かろうじて危機を脱した二人はヨロシサン製薬の第1プラントへ侵入を試みます。その一方、サヴァイヴァー・ドージョーのサワタリとノトーリアスもバイオインゴットを奪取するべく第1プラントへ侵入し……。

【ワン・ミニット・ビフォア・ザ・タヌキ】ニンジャスレイヤー Wiki*

アニメイシヨンの第9話と第10話は【ワン・ミニット・ビフォア・ザ・タヌキ】でした。タヌキ! 書籍では第1部の第3巻に収録されています。

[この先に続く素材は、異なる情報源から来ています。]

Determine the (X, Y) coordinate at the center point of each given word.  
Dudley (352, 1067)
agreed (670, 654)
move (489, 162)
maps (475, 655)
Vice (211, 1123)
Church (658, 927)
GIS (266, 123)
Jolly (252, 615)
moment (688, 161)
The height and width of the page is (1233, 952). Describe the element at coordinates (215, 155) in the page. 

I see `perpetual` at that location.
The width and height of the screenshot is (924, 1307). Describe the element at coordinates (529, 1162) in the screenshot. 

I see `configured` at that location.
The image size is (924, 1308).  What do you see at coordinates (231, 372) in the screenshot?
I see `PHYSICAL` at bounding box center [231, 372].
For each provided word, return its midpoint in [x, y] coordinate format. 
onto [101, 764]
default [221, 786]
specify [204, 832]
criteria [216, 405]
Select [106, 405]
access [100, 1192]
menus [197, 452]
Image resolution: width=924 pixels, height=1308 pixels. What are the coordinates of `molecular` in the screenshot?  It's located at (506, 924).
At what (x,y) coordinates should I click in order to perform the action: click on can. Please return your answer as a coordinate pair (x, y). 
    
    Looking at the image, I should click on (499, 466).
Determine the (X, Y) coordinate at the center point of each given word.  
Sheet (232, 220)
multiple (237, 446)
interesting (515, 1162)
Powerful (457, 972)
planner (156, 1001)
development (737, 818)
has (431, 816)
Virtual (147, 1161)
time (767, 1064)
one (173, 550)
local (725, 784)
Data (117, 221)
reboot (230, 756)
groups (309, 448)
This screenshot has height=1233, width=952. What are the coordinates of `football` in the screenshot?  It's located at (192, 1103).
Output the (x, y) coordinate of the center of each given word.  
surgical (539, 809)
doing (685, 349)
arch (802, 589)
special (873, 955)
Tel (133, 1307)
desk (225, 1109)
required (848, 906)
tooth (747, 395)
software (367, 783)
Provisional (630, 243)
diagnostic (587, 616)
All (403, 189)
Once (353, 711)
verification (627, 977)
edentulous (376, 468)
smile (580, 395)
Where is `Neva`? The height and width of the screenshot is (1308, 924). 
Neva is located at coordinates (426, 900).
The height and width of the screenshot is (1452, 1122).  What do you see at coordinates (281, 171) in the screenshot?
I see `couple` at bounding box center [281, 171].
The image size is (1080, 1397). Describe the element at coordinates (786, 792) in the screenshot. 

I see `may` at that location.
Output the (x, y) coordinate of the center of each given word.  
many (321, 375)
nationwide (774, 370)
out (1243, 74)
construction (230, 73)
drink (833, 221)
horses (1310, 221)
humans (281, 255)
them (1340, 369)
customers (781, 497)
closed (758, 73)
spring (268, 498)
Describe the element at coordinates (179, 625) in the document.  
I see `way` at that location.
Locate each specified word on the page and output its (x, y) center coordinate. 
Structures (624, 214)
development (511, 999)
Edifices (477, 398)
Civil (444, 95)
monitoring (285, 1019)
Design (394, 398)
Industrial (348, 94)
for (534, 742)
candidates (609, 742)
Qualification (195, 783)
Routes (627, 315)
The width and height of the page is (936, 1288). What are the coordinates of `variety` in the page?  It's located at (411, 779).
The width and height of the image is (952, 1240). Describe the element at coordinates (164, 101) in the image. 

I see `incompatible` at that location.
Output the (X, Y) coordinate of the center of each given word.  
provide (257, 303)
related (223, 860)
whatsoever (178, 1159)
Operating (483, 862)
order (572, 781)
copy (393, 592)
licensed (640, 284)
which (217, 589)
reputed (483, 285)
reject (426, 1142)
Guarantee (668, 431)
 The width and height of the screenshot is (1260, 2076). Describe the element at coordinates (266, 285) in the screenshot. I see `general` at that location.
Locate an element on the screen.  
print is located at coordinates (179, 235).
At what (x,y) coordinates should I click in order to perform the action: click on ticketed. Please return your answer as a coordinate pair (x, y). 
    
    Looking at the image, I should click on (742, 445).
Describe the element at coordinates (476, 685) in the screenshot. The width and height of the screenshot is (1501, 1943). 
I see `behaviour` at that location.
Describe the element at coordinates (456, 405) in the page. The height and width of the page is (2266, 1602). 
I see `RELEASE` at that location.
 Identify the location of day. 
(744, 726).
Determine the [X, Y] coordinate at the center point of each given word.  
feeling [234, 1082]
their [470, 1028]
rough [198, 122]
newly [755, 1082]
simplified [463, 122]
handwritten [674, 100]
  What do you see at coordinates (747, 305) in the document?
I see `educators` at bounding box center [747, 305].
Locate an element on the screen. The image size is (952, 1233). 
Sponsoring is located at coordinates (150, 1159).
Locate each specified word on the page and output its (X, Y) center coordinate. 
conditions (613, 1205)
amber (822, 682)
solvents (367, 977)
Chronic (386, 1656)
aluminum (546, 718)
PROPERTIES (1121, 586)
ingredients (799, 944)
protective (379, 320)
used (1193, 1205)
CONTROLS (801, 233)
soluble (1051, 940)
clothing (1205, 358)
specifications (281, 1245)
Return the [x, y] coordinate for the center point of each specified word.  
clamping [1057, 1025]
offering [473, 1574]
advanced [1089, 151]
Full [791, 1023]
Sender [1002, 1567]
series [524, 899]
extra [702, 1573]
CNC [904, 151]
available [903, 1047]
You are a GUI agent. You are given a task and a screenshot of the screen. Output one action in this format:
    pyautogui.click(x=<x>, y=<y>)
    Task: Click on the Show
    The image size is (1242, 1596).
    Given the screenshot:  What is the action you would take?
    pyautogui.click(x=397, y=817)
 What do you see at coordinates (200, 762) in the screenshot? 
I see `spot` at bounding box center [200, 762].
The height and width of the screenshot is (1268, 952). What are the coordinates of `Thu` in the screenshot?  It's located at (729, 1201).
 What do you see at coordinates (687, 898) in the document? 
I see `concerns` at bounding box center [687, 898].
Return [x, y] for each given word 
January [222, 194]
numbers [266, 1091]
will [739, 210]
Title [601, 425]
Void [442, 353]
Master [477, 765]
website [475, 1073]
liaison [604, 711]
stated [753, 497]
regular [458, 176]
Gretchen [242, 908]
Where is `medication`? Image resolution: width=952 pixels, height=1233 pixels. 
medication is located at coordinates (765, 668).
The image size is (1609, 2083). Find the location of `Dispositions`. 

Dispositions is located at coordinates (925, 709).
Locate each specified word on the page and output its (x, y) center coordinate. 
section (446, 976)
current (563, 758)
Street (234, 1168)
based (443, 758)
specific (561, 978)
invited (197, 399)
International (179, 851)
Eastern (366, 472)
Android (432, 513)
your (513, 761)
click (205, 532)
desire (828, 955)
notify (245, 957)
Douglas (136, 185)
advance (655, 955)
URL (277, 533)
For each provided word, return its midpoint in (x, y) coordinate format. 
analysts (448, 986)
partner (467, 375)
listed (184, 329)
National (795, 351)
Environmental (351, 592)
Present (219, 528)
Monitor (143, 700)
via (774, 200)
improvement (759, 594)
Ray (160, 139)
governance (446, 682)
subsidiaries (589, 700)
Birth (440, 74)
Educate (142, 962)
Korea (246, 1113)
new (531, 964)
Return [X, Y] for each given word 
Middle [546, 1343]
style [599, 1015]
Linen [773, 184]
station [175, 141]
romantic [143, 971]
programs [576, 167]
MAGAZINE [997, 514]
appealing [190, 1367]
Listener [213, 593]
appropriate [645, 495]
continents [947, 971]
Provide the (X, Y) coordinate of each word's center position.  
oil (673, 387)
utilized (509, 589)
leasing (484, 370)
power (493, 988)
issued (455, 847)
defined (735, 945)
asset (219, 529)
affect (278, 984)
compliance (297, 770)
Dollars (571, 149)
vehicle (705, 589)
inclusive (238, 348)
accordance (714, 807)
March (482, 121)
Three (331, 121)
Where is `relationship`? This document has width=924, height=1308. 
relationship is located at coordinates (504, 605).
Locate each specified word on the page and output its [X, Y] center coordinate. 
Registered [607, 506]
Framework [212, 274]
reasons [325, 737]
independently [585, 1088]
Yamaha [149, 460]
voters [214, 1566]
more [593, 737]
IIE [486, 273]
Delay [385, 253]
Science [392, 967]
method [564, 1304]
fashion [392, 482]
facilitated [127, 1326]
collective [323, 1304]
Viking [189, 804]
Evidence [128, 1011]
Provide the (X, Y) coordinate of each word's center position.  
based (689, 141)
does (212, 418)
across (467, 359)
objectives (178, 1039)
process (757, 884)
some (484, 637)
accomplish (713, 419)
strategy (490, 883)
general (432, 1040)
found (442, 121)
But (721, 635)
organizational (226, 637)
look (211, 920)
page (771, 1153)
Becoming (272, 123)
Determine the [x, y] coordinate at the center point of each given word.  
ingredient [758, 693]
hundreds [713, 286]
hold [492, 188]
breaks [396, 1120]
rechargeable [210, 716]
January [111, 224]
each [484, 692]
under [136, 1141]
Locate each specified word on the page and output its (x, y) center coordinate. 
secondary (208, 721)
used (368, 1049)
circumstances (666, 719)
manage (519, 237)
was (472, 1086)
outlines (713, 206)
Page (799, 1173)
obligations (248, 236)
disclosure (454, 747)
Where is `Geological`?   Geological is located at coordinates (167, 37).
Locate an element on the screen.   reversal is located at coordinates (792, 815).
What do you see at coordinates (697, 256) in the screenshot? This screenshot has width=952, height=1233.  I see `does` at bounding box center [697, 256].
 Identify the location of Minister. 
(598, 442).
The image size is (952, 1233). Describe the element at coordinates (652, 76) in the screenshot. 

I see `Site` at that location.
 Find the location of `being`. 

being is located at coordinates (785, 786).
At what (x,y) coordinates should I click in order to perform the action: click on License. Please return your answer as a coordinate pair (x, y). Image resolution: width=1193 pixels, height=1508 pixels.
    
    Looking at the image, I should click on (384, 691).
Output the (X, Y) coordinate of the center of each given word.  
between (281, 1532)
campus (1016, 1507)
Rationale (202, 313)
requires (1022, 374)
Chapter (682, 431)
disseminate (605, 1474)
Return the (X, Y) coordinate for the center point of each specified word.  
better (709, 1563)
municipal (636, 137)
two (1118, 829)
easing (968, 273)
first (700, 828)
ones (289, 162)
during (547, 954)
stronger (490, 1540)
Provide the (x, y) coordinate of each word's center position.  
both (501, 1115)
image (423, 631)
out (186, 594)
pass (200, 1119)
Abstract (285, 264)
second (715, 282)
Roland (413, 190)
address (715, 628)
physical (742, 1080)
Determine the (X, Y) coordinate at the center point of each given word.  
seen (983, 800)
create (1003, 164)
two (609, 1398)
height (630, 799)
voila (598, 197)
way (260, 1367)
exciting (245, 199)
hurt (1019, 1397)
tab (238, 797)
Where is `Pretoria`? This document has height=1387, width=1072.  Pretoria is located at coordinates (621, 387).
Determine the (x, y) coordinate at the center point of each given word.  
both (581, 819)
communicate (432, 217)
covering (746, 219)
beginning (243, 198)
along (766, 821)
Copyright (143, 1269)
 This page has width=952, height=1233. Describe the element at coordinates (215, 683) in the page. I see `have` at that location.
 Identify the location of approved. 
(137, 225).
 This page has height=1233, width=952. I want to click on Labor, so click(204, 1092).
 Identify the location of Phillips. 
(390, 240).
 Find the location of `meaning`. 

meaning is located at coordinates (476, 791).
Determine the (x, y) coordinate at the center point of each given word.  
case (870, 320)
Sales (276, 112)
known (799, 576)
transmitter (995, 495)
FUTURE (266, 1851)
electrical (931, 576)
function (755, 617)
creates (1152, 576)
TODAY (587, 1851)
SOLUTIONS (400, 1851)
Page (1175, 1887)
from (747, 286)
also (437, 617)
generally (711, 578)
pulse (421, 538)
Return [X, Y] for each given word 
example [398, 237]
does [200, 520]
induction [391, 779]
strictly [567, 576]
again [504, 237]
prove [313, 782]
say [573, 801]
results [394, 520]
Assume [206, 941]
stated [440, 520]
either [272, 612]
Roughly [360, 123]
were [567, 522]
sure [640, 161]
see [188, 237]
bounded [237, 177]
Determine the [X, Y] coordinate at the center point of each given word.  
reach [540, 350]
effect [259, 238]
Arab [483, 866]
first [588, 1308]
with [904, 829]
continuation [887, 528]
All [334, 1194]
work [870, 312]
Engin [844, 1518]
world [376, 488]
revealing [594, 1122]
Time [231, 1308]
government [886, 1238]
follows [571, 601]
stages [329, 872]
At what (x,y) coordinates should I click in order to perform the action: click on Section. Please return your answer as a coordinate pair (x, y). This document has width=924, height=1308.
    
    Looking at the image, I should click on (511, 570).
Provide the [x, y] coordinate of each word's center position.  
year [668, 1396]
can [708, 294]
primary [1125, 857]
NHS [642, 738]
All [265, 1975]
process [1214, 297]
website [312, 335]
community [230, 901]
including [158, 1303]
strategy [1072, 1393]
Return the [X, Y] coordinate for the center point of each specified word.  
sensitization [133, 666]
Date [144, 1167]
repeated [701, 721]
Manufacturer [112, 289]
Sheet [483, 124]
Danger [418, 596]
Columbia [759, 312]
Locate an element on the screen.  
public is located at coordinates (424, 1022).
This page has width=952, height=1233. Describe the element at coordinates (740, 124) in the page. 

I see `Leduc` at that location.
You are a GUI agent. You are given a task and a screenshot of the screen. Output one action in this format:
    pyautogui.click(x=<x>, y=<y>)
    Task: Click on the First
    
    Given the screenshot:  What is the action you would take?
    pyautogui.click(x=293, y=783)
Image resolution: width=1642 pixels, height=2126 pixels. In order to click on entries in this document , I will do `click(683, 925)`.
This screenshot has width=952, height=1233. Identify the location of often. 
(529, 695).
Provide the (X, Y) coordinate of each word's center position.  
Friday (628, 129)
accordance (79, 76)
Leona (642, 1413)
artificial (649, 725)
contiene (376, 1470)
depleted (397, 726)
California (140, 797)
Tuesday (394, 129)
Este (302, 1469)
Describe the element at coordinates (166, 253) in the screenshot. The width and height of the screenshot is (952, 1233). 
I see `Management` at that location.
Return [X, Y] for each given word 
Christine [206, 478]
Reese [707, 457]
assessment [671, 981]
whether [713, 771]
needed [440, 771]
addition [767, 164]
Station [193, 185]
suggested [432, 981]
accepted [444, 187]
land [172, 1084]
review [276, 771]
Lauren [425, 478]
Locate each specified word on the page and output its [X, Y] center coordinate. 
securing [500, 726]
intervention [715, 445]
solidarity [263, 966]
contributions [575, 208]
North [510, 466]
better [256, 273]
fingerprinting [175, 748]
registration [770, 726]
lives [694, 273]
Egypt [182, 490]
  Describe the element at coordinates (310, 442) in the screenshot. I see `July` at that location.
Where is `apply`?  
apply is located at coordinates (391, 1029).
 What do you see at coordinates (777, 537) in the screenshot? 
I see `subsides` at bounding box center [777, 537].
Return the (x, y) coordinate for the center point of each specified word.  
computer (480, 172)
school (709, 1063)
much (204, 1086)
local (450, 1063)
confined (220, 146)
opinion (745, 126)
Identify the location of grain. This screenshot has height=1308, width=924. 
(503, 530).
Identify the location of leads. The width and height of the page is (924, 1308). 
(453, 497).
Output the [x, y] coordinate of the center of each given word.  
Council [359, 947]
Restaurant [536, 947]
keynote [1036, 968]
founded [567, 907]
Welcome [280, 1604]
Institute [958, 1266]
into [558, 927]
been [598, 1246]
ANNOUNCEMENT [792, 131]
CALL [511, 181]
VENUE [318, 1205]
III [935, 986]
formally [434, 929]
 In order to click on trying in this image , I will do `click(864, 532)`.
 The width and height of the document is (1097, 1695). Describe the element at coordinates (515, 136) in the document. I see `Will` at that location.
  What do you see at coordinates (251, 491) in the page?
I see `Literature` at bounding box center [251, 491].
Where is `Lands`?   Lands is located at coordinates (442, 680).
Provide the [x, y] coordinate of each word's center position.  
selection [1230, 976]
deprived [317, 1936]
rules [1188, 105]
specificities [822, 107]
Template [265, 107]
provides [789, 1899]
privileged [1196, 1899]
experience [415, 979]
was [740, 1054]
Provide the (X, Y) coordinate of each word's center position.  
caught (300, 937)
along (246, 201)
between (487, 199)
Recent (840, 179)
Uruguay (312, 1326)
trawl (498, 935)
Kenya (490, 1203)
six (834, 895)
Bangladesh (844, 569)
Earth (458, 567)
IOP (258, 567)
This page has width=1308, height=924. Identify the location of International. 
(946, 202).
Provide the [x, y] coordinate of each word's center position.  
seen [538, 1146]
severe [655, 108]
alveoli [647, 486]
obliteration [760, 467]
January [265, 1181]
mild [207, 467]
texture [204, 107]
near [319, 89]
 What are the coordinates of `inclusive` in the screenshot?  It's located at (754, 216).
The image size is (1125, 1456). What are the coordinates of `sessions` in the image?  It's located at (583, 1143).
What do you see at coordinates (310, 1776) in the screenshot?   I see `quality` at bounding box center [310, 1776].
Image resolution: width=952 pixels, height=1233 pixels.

このタヌキはニンジャスレイヤー第1部の序盤から中盤にかけての山場となる重要なエピソードです。何が重要なのかというと大きく3つの点が挙げられます。

一つは主人公フジキドとナンシー・リーの信頼関係です。彼らは互いの実力を認め合い、信頼することで名コンビとして物語を動かしていきます。その明確なスタートラインがこのエピソードというわけです。エピソード序盤ではまだ信頼が築けていないのでぎくしゃくしてるあたりがちょっと面白いです。

もう一つがサヴァイヴァー・ドージョーの面々です。【アポカリプス・インサイド・テインティッド・ソイル】で初顔合わせをしたサワタリ一行がこのエピソードで再び登場します。そしてフジキドと衝突してノトーリアスが殺害されたことで確執が生まれ、今後も幾度となく敵対関係が続くことになります。狂気に堕ちたサワタリの言動や行動、そしてvsニンジャスレイヤー戦はなかなかの見所です。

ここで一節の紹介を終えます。